_Available data_
■ ■ ■ ■ ■

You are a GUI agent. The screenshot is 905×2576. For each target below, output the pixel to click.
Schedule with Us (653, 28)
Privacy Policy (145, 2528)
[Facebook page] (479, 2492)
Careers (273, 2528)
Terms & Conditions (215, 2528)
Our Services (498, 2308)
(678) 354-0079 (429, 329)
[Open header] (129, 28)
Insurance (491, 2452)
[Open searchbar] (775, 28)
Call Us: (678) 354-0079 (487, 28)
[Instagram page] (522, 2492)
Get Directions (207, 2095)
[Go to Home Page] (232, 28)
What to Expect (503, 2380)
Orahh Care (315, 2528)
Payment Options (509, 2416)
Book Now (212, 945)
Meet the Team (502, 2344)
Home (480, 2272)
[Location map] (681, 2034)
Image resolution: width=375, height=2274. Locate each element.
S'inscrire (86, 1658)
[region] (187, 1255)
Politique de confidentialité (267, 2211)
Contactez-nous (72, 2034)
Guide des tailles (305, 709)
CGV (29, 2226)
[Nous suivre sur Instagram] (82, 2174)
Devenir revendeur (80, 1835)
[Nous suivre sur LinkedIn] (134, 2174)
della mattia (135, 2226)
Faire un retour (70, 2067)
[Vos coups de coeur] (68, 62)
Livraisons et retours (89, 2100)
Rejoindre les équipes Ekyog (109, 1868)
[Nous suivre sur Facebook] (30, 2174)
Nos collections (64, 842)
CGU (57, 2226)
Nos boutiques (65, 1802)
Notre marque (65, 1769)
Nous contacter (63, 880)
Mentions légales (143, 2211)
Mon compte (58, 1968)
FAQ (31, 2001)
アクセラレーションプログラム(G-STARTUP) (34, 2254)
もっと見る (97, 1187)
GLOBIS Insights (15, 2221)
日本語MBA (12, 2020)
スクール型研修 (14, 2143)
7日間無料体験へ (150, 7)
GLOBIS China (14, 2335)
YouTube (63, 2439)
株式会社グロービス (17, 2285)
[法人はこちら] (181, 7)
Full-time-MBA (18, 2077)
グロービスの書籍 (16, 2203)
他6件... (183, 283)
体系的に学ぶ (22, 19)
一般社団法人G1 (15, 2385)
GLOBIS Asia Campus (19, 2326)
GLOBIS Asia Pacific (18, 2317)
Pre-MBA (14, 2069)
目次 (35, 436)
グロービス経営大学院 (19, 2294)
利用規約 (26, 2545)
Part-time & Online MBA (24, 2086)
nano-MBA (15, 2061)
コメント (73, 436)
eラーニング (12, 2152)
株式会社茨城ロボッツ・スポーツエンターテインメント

■ ■ ■ ■ ■

_What you will do_
Restate, word for word and with nothing added, the lines from the beginning of the records above through the line that contains "[Nous suivre sur LinkedIn] (134, 2174)".

_Written answer_
You are a GUI agent. The screenshot is 905×2576. For each target below, output the pixel to click.
Schedule with Us (653, 28)
Privacy Policy (145, 2528)
[Facebook page] (479, 2492)
Careers (273, 2528)
Terms & Conditions (215, 2528)
Our Services (498, 2308)
(678) 354-0079 (429, 329)
[Open header] (129, 28)
Insurance (491, 2452)
[Open searchbar] (775, 28)
Call Us: (678) 354-0079 (487, 28)
[Instagram page] (522, 2492)
Get Directions (207, 2095)
[Go to Home Page] (232, 28)
What to Expect (503, 2380)
Orahh Care (315, 2528)
Payment Options (509, 2416)
Book Now (212, 945)
Meet the Team (502, 2344)
Home (480, 2272)
[Location map] (681, 2034)
Image resolution: width=375, height=2274. Locate each element.
S'inscrire (86, 1658)
[region] (187, 1255)
Politique de confidentialité (267, 2211)
Contactez-nous (72, 2034)
Guide des tailles (305, 709)
CGV (29, 2226)
[Nous suivre sur Instagram] (82, 2174)
Devenir revendeur (80, 1835)
[Nous suivre sur LinkedIn] (134, 2174)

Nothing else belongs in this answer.